Figure 3. RANKL or LiCl enhances GSK3β-hnRNPK interaction.

(a) Co-immunoprecipitations of hnRNPK and GSK3β using an anti-hnRNPK antibody (IP-K) performed with RAW264.7 cells treated with RANKL for the indicated durations, revealed by Western blotting with appropriate antibodies. Same co-IP experiments were also performed using non-immune mouse IgG as negative control (IP-Ctrl). Western blotting reveals the increased amount of GSK3β co-immunoprrecipitated with hnRNPK under RANKL induction. The total amounts of hnRNPK and GSK3β in the whole cell lysate were set as internal control. (b) RAW264.7 cells were treated or not with 10 mM LiCl during 8 hours, then harvested and lysed.
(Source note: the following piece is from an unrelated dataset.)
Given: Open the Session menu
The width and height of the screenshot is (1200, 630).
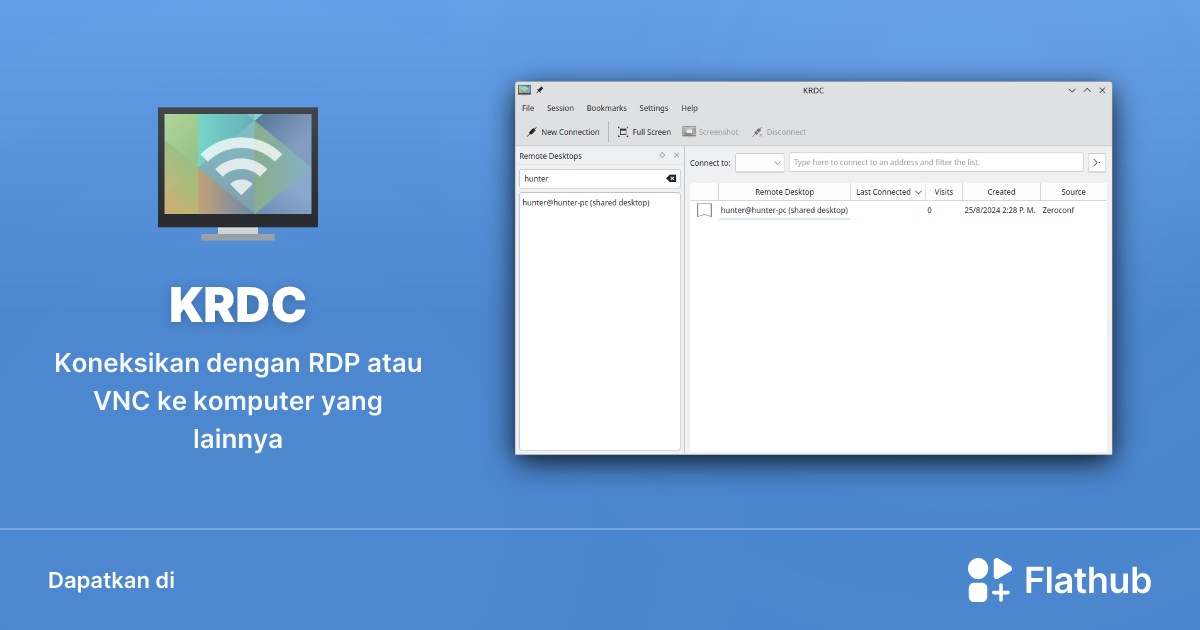Looking at the screenshot, I should pos(561,108).
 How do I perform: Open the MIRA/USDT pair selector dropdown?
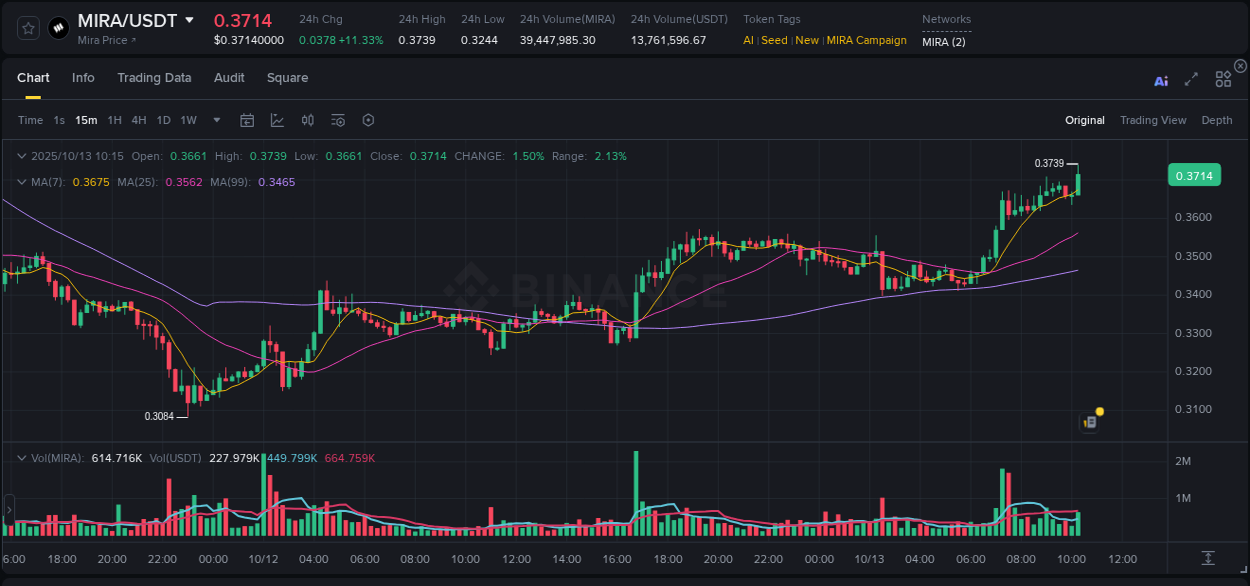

Total and Ser9 phosphorylated GSK3β levels were assessed by Western blotting using appropriate antibodies. (c) Immunoprecipitation experiments using anti-GSK3β antibody were carried out with cell protein extracts of the cells treated as described in (b). GSK3β and hnRNPK in the immunoprecipitates were revealed by Western blotting using the corresponding antibodies. Non-immune IgG (IgG) was used as a negative control for the specific anti-GSK3β antibody. The numbers under each protein band in the blots indicate the fold change after normalization using GAPDH and in comparison with the control group. Gels were run under the same experimental conditions. For better clarity and conciseness of the presentation, cropped blots are shown. The raw uncropped images can be found in the Supplementary Figure 1. The cropping lines are indicated by black lines both in cropped and uncropped images. The results shown are representative of at least 3 experiments.